Material provided START
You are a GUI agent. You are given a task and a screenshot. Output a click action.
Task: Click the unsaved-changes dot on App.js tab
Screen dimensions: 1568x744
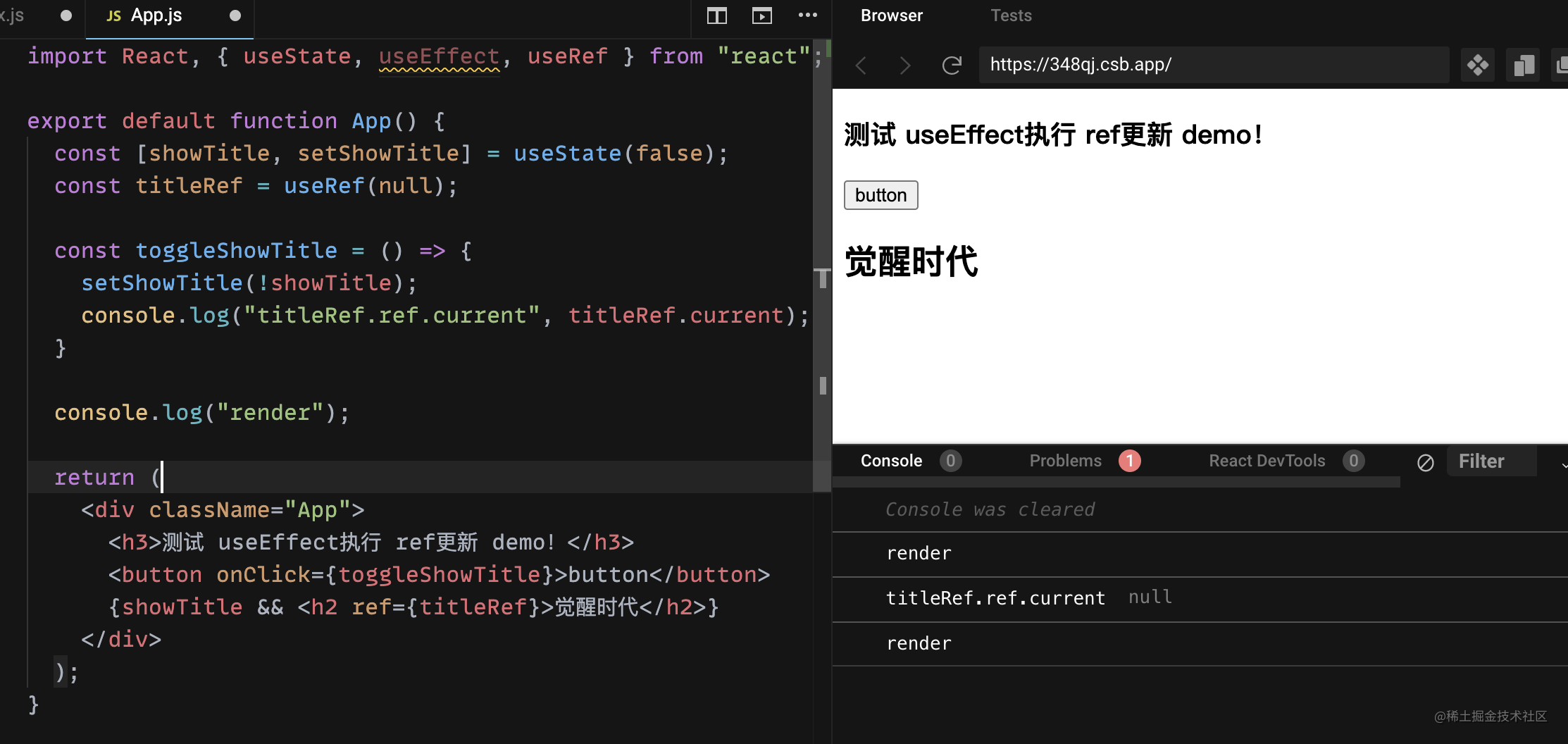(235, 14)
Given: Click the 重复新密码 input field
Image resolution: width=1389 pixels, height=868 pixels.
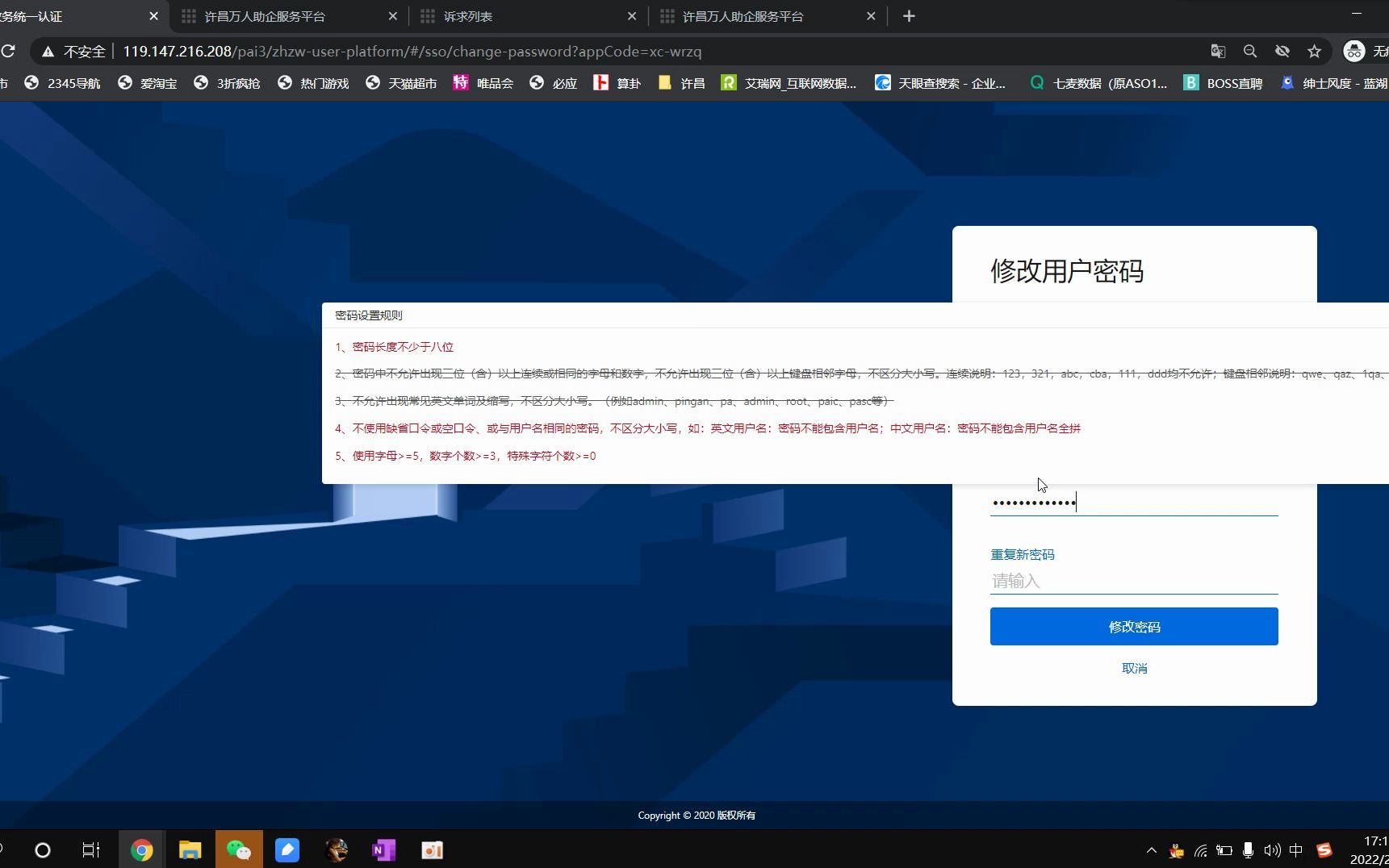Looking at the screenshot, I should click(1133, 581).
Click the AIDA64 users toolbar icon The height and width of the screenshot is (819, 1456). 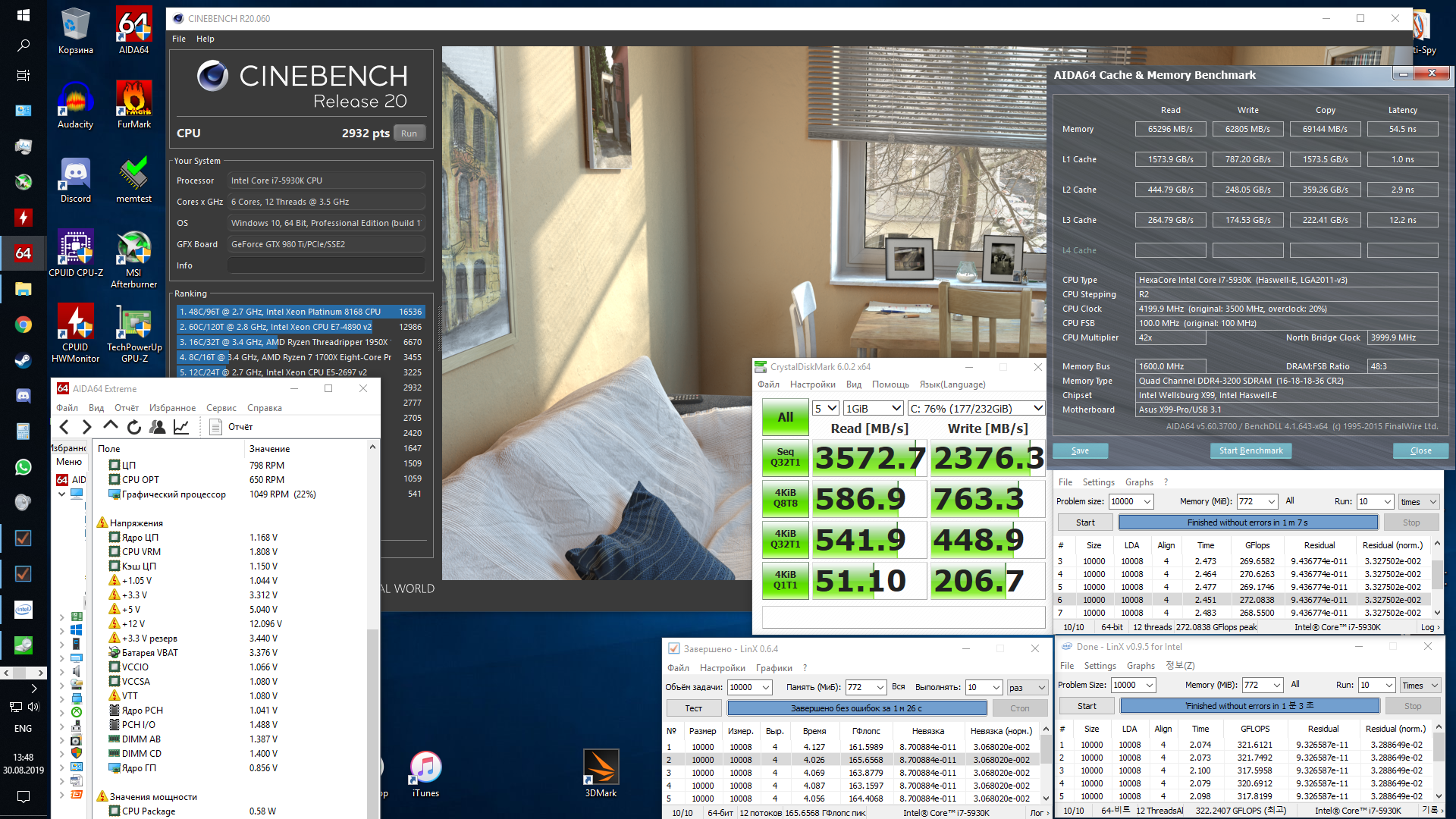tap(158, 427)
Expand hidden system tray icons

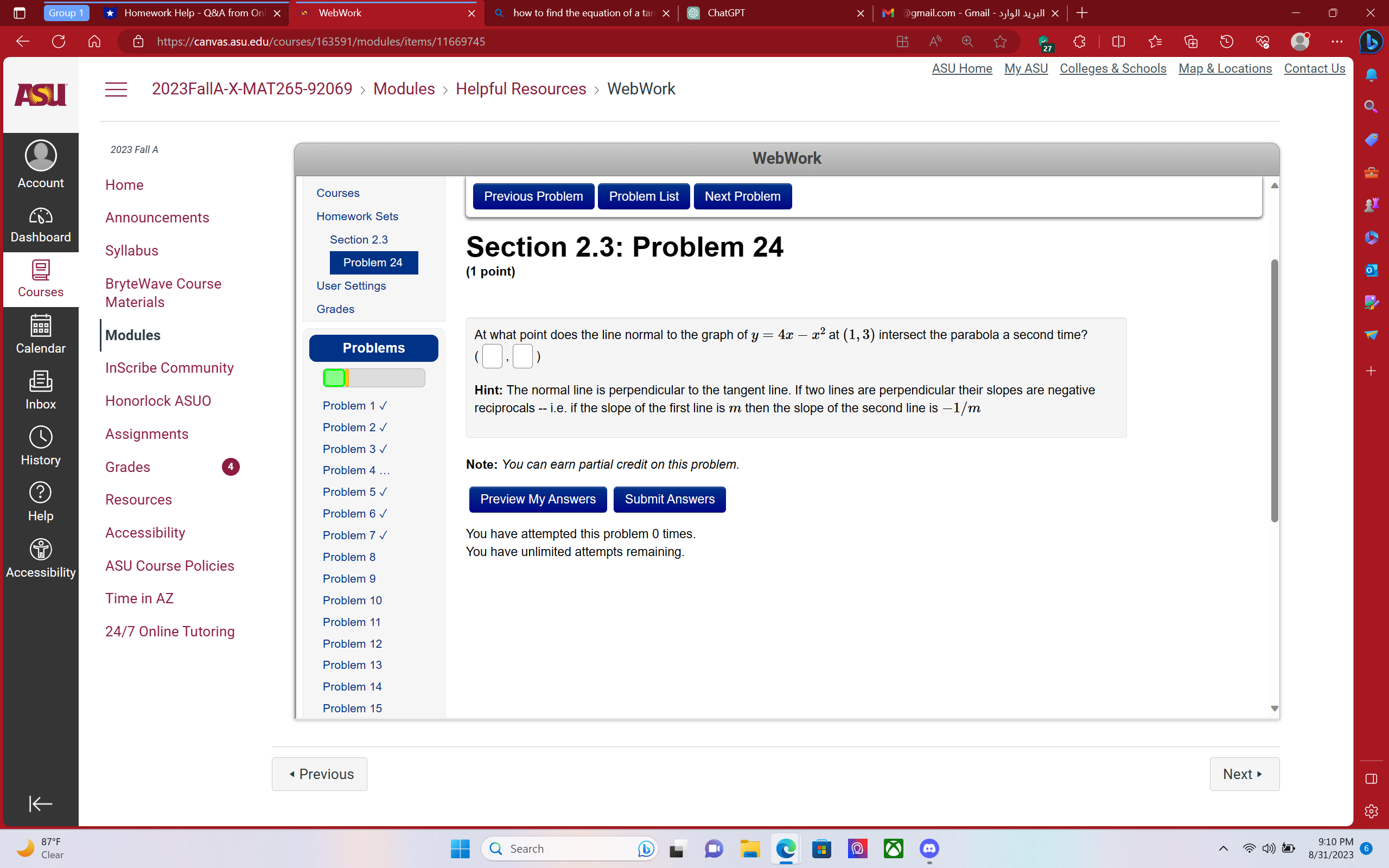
Material provided END
• [Directions]
Only the lines from the start of the records to the one containing "Given: Click the 重复新密码 input field" should be repeated, exactly and with both ends kept; drop any pictures.

• [Solution for this problem]
You are a GUI agent. You are given a task and a screenshot. Output a click action.
Task: Click the unsaved-changes dot on App.js tab
Screen dimensions: 1568x744
(235, 14)
Given: Click the 重复新密码 input field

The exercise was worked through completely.